Chapter 18.30
DEVELOPMENT AGREEMENTS
Sections:
18.30.030 Recording – Parties and successors bound.
18.30.010 Authorized.
(1) The city may enter into a development agreement with a person having ownership or control of real property within the city’s jurisdiction. The city may enter into a development agreement for real property outside its boundaries as part of a proposed annexation or a service agreement. A development agreement must set forth the development standards and other provisions that shall apply to and govern and vest the development, use, and mitigation of the development of the real property for the duration specified in the agreement. A development agreement shall be consistent with applicable development regulations adopted by the city and the Oak Harbor comprehensive plan.
(2) This chapter does not affect the validity of a contract rezone, concomitant agreement, annexation agreement, or other agreement in existence on July 23, 1995, or adopted under separate authority, that includes some or all of the development standards provided in subsection (3) of this section.
(3) For the purposes of this section, “development standard” includes, but is not limited to:
(a) Project elements such as permitted uses, residential densities, and nonresidential densities and intensities or building sizes;
(b) The amount and payment of impact fees imposed or agreed to in accordance with any applicable provisions of state law, any reimbursement provisions, other financial contributions by the property owner, inspection fees, or dedications;
(c) Mitigation measures, development conditions, and other requirements under Chapter 43.21C RCW;
(d) Design standards such as maximum heights, setbacks, drainage and water quality requirements, landscaping, and other development features;
(e) Affordable housing;
(f) Parks and open space preservation;
(g) Phasing;
(h) Review procedures and standards for implementing decisions;
(i) A build-out or vesting period for applicable standards; and
(j) Any other appropriate development requirement or procedure.
(4) The execution of a development agreement is a proper exercise of the city’s police power and contract authority. A development agreement may obligate a party to fund or provide services, infrastructure, or other facilities. A development agreement shall reserve authority to impose new or different regulations to the extent required by a serious threat to public health and safety. (Ord. 1081 § 2, 1997).
18.30.020 Effect.
Unless amended or terminated, a development agreement is enforceable during its term by a party to the agreement.
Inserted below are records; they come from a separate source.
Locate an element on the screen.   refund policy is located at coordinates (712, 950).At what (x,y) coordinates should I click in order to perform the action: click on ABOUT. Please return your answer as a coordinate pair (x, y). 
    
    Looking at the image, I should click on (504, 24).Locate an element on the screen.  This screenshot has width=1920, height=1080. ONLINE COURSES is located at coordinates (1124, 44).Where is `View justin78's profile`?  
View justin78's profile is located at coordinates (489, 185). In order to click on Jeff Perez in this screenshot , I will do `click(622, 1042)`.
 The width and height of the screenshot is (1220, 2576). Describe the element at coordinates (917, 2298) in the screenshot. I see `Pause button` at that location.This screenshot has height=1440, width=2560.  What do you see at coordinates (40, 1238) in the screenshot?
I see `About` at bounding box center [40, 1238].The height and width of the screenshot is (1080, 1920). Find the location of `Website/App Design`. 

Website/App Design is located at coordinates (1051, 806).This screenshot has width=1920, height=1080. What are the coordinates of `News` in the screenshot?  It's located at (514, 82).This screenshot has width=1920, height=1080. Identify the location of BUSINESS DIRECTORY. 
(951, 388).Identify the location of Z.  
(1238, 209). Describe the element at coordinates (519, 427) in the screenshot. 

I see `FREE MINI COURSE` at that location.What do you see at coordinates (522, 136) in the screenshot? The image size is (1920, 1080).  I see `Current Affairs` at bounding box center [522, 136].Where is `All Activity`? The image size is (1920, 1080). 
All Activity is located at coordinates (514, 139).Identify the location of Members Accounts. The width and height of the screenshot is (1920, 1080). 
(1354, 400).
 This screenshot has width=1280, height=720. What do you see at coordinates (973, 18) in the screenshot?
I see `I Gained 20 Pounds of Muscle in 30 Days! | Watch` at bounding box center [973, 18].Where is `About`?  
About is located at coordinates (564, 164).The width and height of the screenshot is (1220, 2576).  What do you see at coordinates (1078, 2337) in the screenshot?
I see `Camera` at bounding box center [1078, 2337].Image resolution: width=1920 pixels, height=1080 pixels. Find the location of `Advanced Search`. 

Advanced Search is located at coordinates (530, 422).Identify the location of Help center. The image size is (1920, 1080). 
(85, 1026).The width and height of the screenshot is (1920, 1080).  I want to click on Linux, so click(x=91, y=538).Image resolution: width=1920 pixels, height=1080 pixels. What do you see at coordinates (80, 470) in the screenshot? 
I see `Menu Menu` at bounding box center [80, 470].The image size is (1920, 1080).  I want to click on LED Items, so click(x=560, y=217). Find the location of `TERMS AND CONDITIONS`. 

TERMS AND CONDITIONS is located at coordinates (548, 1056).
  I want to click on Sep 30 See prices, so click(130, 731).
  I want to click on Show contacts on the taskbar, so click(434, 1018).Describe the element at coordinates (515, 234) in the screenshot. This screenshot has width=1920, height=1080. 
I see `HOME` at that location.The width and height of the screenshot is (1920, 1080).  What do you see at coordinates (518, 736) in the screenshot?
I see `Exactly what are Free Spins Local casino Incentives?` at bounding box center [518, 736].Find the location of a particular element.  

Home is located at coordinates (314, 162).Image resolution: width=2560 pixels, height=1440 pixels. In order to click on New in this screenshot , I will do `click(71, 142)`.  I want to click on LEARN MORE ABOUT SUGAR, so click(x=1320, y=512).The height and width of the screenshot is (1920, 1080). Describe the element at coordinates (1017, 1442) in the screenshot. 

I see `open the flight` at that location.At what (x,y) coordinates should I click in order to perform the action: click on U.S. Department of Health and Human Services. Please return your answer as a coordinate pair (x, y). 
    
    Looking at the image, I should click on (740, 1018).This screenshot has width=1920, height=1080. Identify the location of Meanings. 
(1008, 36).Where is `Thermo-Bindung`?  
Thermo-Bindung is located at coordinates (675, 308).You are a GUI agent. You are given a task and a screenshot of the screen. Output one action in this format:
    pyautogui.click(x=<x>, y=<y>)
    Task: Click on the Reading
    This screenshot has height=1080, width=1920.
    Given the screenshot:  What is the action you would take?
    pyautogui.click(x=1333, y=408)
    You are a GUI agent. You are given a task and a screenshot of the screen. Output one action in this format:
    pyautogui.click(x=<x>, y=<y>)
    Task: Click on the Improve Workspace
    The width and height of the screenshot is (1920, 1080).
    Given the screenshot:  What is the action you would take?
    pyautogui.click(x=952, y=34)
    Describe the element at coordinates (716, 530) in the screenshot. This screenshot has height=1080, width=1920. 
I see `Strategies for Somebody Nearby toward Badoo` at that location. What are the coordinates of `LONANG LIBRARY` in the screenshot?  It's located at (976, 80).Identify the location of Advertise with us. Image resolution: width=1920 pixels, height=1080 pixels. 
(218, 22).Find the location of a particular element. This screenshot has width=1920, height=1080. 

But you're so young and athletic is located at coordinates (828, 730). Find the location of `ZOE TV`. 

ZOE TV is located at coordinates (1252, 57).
A development agreement and the development standards in the agreement govern during the term of the agreement, or for all or that part of the build-out period specified in the agreement, and may not be subject to an amendment to a zoning ordinance or development standard or regulation or a new zoning ordinance or development standard or regulation adopted after the effective date of the agreement. A permit or approval issued by the city after the execution of the development agreement must be consistent with the development agreement. (Ord. 1081 § 3, 1997).
18.30.030 Recording – Parties and successors bound.
A development agreement shall be recorded with the real property records of the Island County auditor. During the term of the development agreement, the agreement is binding on the parties and their successors. (Ord. 1081 § 4, 1997).
18.30.040 Public hearings.
The city council shall only approve a development agreement by ordinance or resolution after a public hearing. The city council or planning commission, hearing examiner, or other body designated by the city council to conduct the public hearing may conduct the hearing. If the development agreement relates to a project permit application, the provisions of Chapter 36.70C RCW shall apply to the appeal of the decision on the development agreement. (Ord. 1081 § 5, 1997).